**DESCRIPTION OF THE TASK:** The lines from the one containing "Given: Click brick" through the last one in the data: please copy those exactly, and only those, without the pictures.

(Saved entries)

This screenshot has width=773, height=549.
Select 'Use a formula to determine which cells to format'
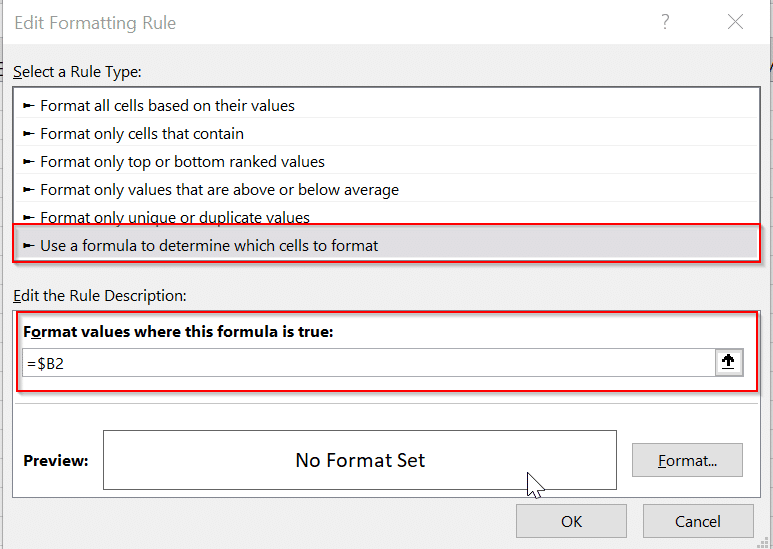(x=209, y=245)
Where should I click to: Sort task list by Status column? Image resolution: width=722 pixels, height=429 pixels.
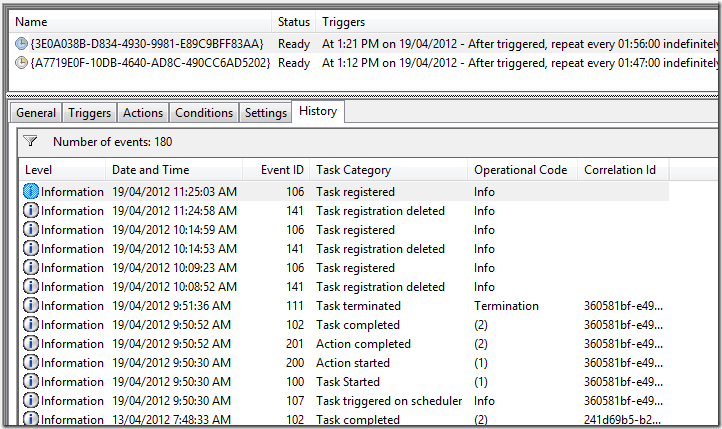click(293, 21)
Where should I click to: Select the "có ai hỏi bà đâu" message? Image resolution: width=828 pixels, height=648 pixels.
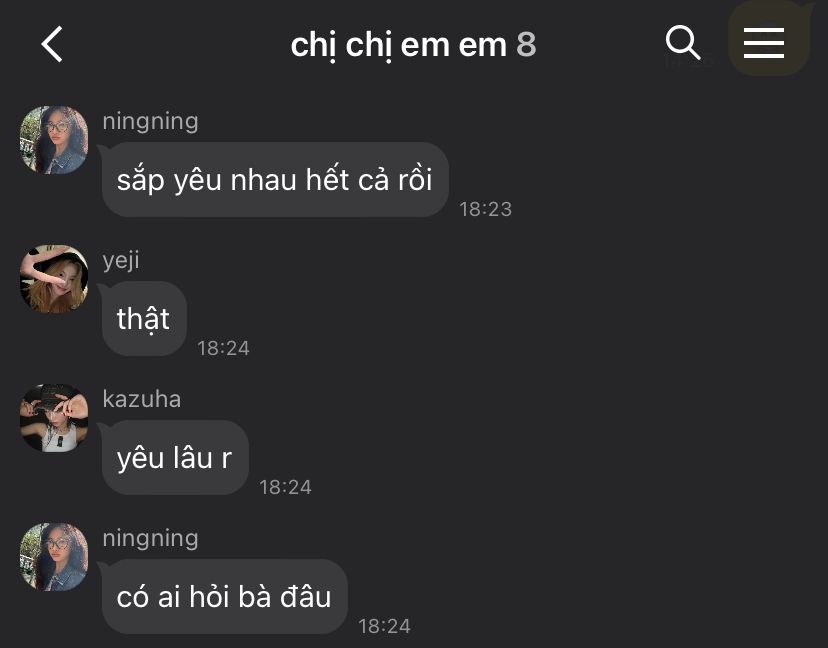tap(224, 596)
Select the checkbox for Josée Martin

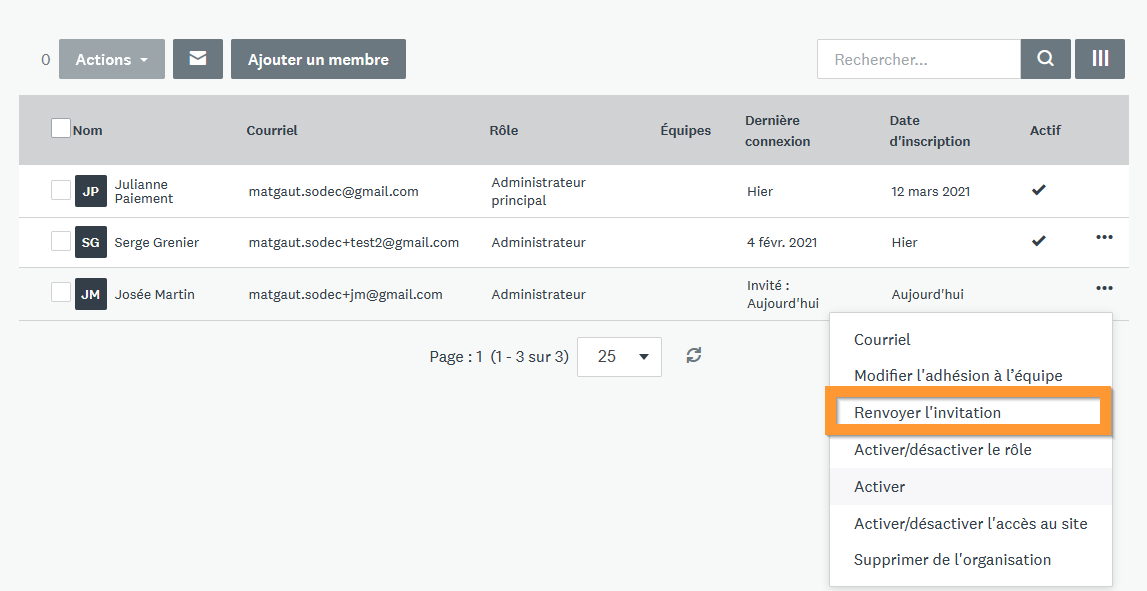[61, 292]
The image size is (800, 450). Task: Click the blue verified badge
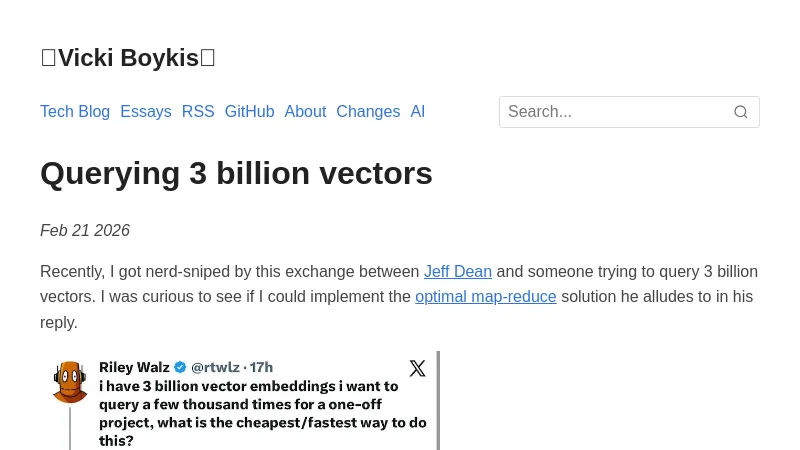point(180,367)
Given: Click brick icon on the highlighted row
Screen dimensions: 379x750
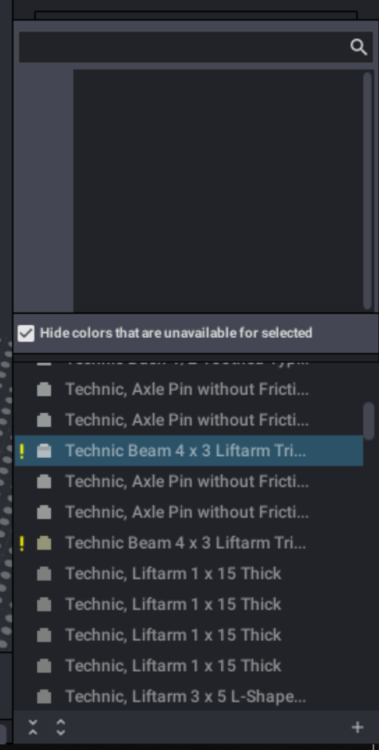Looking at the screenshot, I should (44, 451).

**REPLY:**
Given: Click brick icon on the highlighted row
Screen dimensions: 379x750
Looking at the screenshot, I should (44, 451).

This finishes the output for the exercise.